The sound of the club hitting the metal flooring made both flinch to attention when she dropped it. A now-free hand pointed to Eyler's desk. Bradley's eyes tracked her movement as Vida stepped over the corpse to pull a chair out. Stand strong next to it. Steely. 

"Get over here," she spoke flatly. "You have plans to make."

* * *

The first month after Eyler's death had been a mix of ecstatic happiness and anger. The world reeled without him but it had truly to adjust and realize what life without the crimelord would be like. 

Her territory managed to increase by a few dozen new square miles. All out of Eyler's old land, as per Bradley's 'plan'. Their allies hadn't offered their own land. 

Her people were happy with the space. With the additional feeling of safety. They were well fed and their new land was offering space for greenhouses that could add the hope that making deals for food wouldn't be anywhere as needed in the future as it had been in the past. 

Eyler's shadow was gone.

They were happy.

She wasn't numb enough to be immune to that, as it turned out. 

It made the anger sting a little more.

Those close to her had heard enough to understand. Parker accepted the decision.
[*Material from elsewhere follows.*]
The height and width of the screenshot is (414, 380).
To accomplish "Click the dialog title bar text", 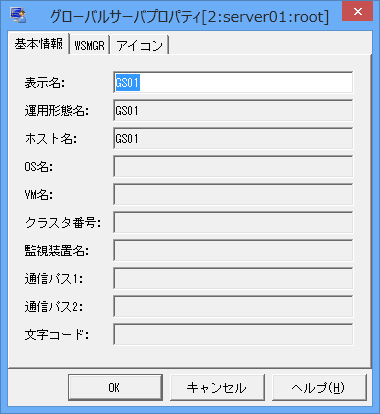I will (x=189, y=17).
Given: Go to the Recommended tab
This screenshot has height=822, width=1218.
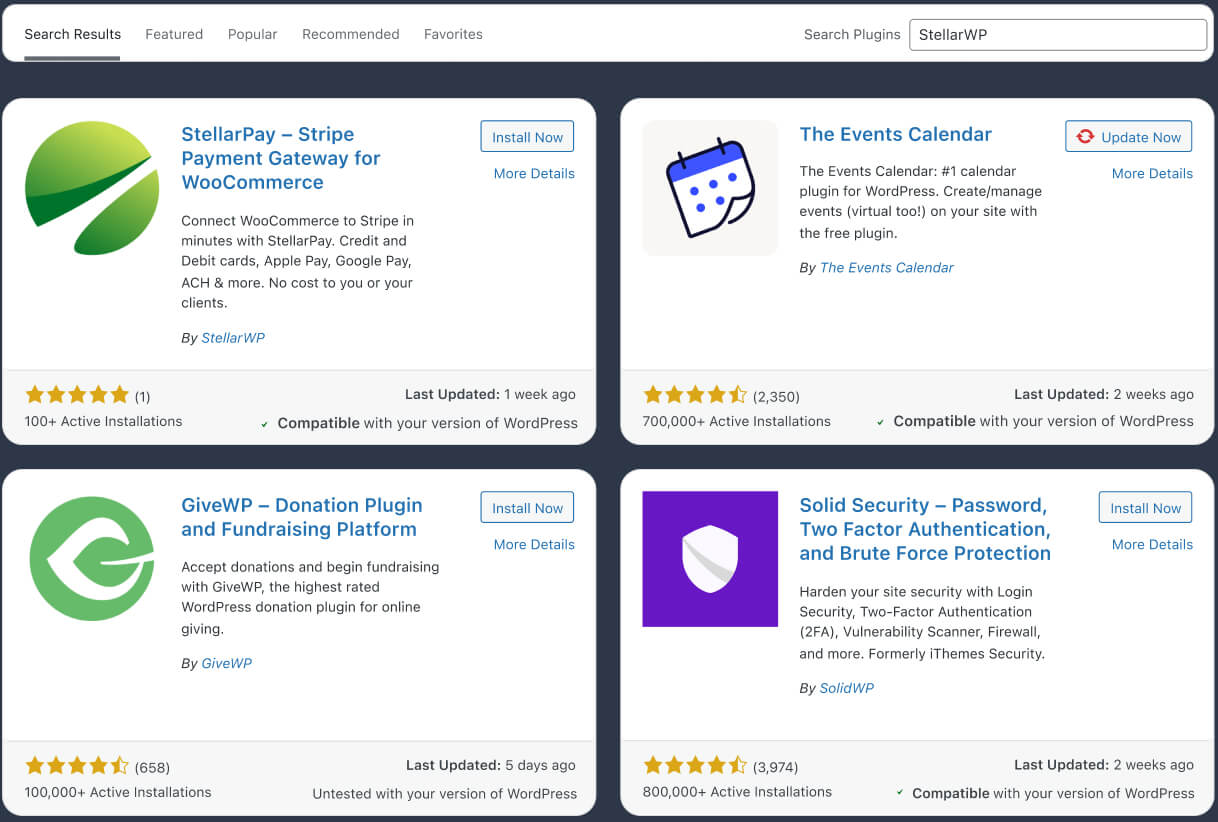Looking at the screenshot, I should pyautogui.click(x=350, y=34).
Vol had been silent of any opinion vocally, but their embraces and the way they always offered her room to vent showed Vida that they too accepted the choice. Rena had yelled. A lot. Rena had been hurt during their time under Eyler, hurt in ways Vida could never help, never fix, never soothe. But oh, Vida had been damaged too. And the accusations otherwise weren't easy to accept without snapping back. 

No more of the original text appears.